Date of Award

August 2014

Degree Type

Thesis

Degree Name

Master of Science

Department

Psychology

First Advisor

Marshall L. Dermer

Committee Members

John C. Moore, Jeffery Tiger

Keywords

ABA, Applied Behavior Analysis, Fluency, Language, Spanish

Abstract

This study explored whether a treatment package that included fluency training, Precision Teaching, multiple discrimination, matching to sample, and cumulative practice procedures could teach students to correctly translate noun clauses such as "April cried" from English to Spanish and correctly conjugate the Spanish verb in the clauses even though the conjugation had not been directly trained.
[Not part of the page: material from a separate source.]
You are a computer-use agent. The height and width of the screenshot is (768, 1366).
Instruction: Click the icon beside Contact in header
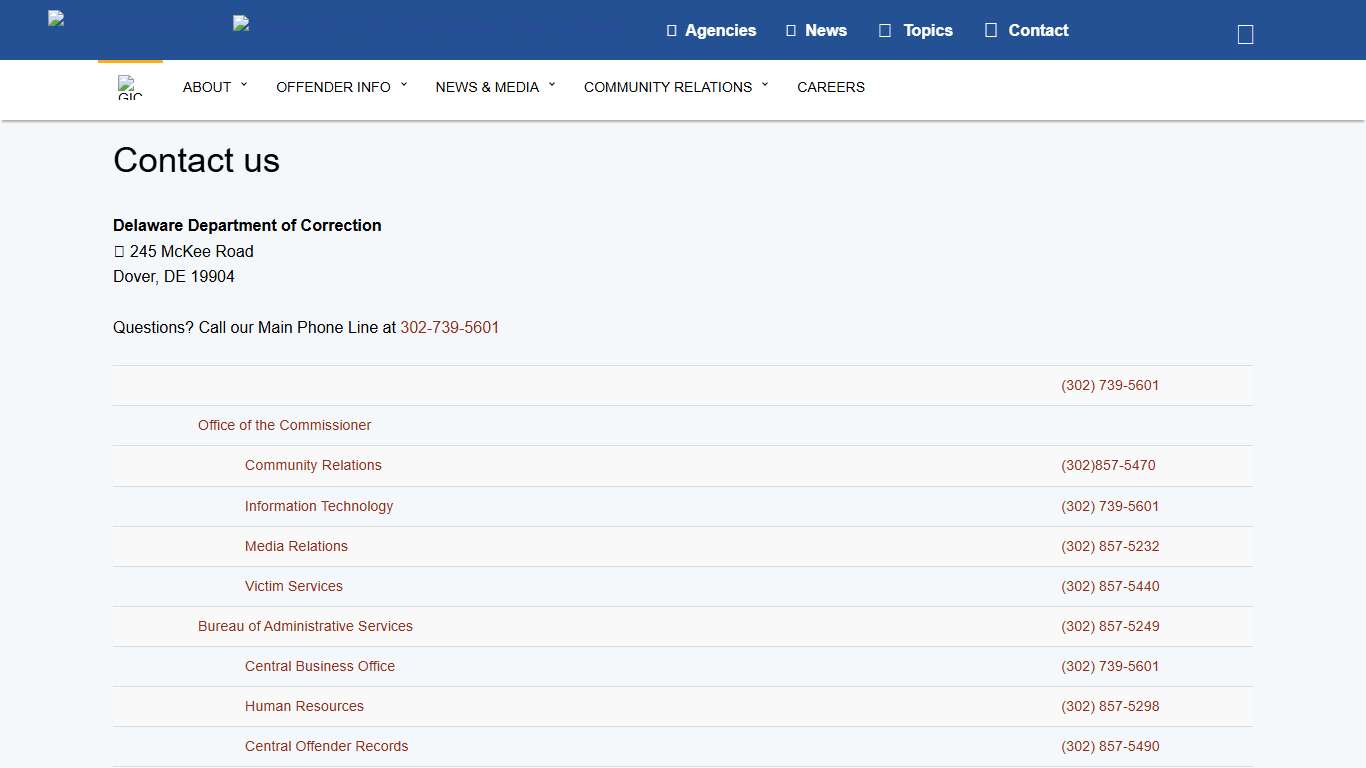click(x=991, y=31)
The verbs were in the past tense (preterit) and drawn from three classes such that verb inflection in Spanish was identical for verbs within a class and with only a few exceptions different for verbs from different classes. Three students who could not correctly inflect these verbs used special software for 20 min daily on their own and came to the laboratory twice weekly to verify their training. Multiple discrimination procedures taught translation from English to Spanish of nouns and verbs as well as the conjugation of two members of each verb class. Matching to sample procedures established the three verb classes. The major issue was transfer: When participants translated, could they conjugate the Spanish verbs whose conjugations had not been directly trained? Three transfer tests were constructed. Each test contained English clauses that when translated required Spanish verbs from one class. An additional test included clauses from all the tests. These training procedures and battery of tests were arranged to form, at the level of each participant, a multiple probe design replicated across verb classes. The treatment package was effective for one participant who came to fluently translate and conjugate at rates comparable to those of an experience bilingual speaker. This outcome was not replicated with the other two participants. These failures to replicate were discussed and suggestions for future research were presented.